BEGIN Information given

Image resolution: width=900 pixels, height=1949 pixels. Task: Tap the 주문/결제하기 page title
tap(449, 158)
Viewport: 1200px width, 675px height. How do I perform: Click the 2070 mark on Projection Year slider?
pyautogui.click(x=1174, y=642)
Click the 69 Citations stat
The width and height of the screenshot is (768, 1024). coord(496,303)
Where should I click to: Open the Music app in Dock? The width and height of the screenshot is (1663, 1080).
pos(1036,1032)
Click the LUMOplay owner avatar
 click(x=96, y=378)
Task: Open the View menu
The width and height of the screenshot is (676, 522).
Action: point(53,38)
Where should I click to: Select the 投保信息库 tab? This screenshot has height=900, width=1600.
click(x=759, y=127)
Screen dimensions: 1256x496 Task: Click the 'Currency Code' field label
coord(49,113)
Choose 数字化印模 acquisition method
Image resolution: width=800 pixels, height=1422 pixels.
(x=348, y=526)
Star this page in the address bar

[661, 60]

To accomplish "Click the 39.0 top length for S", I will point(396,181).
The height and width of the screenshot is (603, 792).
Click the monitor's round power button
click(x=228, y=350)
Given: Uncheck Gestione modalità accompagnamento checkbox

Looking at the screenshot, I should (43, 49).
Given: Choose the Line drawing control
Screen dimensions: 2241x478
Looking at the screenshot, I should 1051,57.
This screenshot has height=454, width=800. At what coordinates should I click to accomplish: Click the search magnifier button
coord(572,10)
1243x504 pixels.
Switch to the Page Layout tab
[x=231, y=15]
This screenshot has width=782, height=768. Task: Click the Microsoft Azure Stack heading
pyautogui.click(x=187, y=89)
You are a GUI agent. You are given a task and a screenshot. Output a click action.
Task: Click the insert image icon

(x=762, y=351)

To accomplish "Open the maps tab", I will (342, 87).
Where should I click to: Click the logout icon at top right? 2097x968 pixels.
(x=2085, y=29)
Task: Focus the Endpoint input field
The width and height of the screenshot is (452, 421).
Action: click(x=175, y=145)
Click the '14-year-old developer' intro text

END Information given

Output the material above exactly. Omit nothing.

Image resolution: width=900 pixels, height=1949 pixels. Task: Tap the 주문/결제하기 page title
tap(449, 158)
Viewport: 1200px width, 675px height. How do I perform: Click the 2070 mark on Projection Year slider?
pyautogui.click(x=1174, y=642)
Click the 69 Citations stat
The width and height of the screenshot is (768, 1024). coord(496,303)
Where should I click to: Open the Music app in Dock? The width and height of the screenshot is (1663, 1080).
pos(1036,1032)
Click the LUMOplay owner avatar
 click(x=96, y=378)
Task: Open the View menu
The width and height of the screenshot is (676, 522).
Action: point(53,38)
Where should I click to: Select the 投保信息库 tab? This screenshot has height=900, width=1600.
click(x=759, y=127)
Screen dimensions: 1256x496 Task: Click the 'Currency Code' field label
coord(49,113)
Choose 数字化印模 acquisition method
Image resolution: width=800 pixels, height=1422 pixels.
(x=348, y=526)
Star this page in the address bar

[661, 60]

To accomplish "Click the 39.0 top length for S", I will point(396,181).
The height and width of the screenshot is (603, 792).
Click the monitor's round power button
click(x=228, y=350)
Given: Uncheck Gestione modalità accompagnamento checkbox

Looking at the screenshot, I should (43, 49).
Given: Choose the Line drawing control
Screen dimensions: 2241x478
Looking at the screenshot, I should 1051,57.
This screenshot has height=454, width=800. At what coordinates should I click to accomplish: Click the search magnifier button
coord(572,10)
1243x504 pixels.
Switch to the Page Layout tab
[x=231, y=15]
This screenshot has width=782, height=768. Task: Click the Microsoft Azure Stack heading
pyautogui.click(x=187, y=89)
You are a GUI agent. You are given a task and a screenshot. Output a click action.
Task: Click the insert image icon

(x=762, y=351)

To accomplish "Open the maps tab", I will (342, 87).
Where should I click to: Click the logout icon at top right? 2097x968 pixels.
(x=2085, y=29)
Task: Focus the Endpoint input field
The width and height of the screenshot is (452, 421).
Action: click(x=175, y=145)
Click the '14-year-old developer' intro text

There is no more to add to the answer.